- Why translating Chinese food names into English is ‘an impossible task’ | CNN
Fun insights into Chinese food culture.
- Google announces 1st and 2nd gen Nest Thermostats will lose support in October 2025 – Ars Technica
So, on the one hand, they're not saying it'll stop working. Just that it'll only have more or less the same features that a non-smart thermostat has. But still – I'd be pretty irked, if I had one. This is, broadly, the peril of buying smart home gadgets. and why my rule of thumb is that I want them to be able to perfom most of their functions without internet access – in case the company behind them goes bust, and the infrastrcuture vanishes. But Google haven't gone bust. There's no suggestion that the couldn't, if they chose, keep these running. They're just not. Unimpressive.
- Doctors condemn Supreme Court ruling on trans women as ‘scientifically illiterate’ | The Independent
Because, well, yeah, it really is. It's justghastly stuff, and I just do not understand these people with hate in their hearts who are determined to drag us all backward. On this issue, and so many others.

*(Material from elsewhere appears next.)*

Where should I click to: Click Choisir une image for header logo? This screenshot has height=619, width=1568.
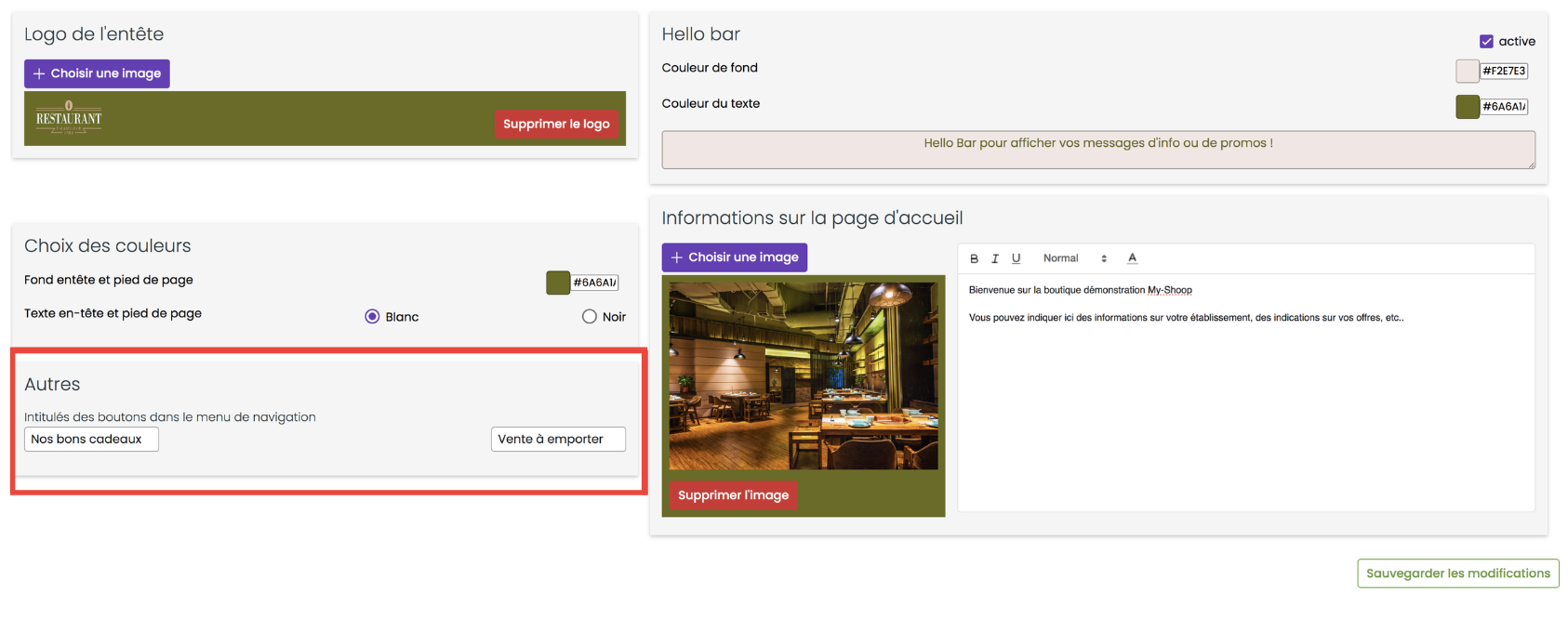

Bookmarks for April 29, 2025
- Orcusdorkus: "If RPG titles were based on my players trying to remember the game." — Bluesky
A thread of mostly-90s RPG covers redesigned to gently mock the game they're commenting on. Niche interest, but it's my niche, and why yes, I have bought many of these.
Bookmarks for April 27, 2025
- hossam20520/laravel-mysql-spatial
Upgraded version of the spatial library I've used for years (that the original maintainer seems to be ignoring), working with Laravel 12, useful for migrating systems to modern laravel, and of no use to anyone not working with Laravel and GIS.
Bookmarks for April 25, 2025
- logiscape/mcp-sdk-php: Model Context Protocol SDK for PHP
A way to use PHP to extend an LLM and give more context, this could be very useful at work
- Netflix Codes: find hidden categories on Netflix
I'm mostly just interested in the way this feels both madly granualar and weirdly arbitrary. What's a "Christmas children & family films for ages 5 to 7", and where's the line between that and "Goofy christmas children & family films". And what if a christmas film is both British *and* Goofy? And are there really so many "hijacking movies" that they need their own subcategory? Apparently so…
Bookmarks for April 22, 2025
- Digital hygiene | karpathy
Quite a good set of rules for living a slightly more private and secure digital life on the modern internet. Very little here I would not recommend doing.
- CVE Foundation
I really hope this works out to replace the US govt as part of globally-critical IT security infrastructure.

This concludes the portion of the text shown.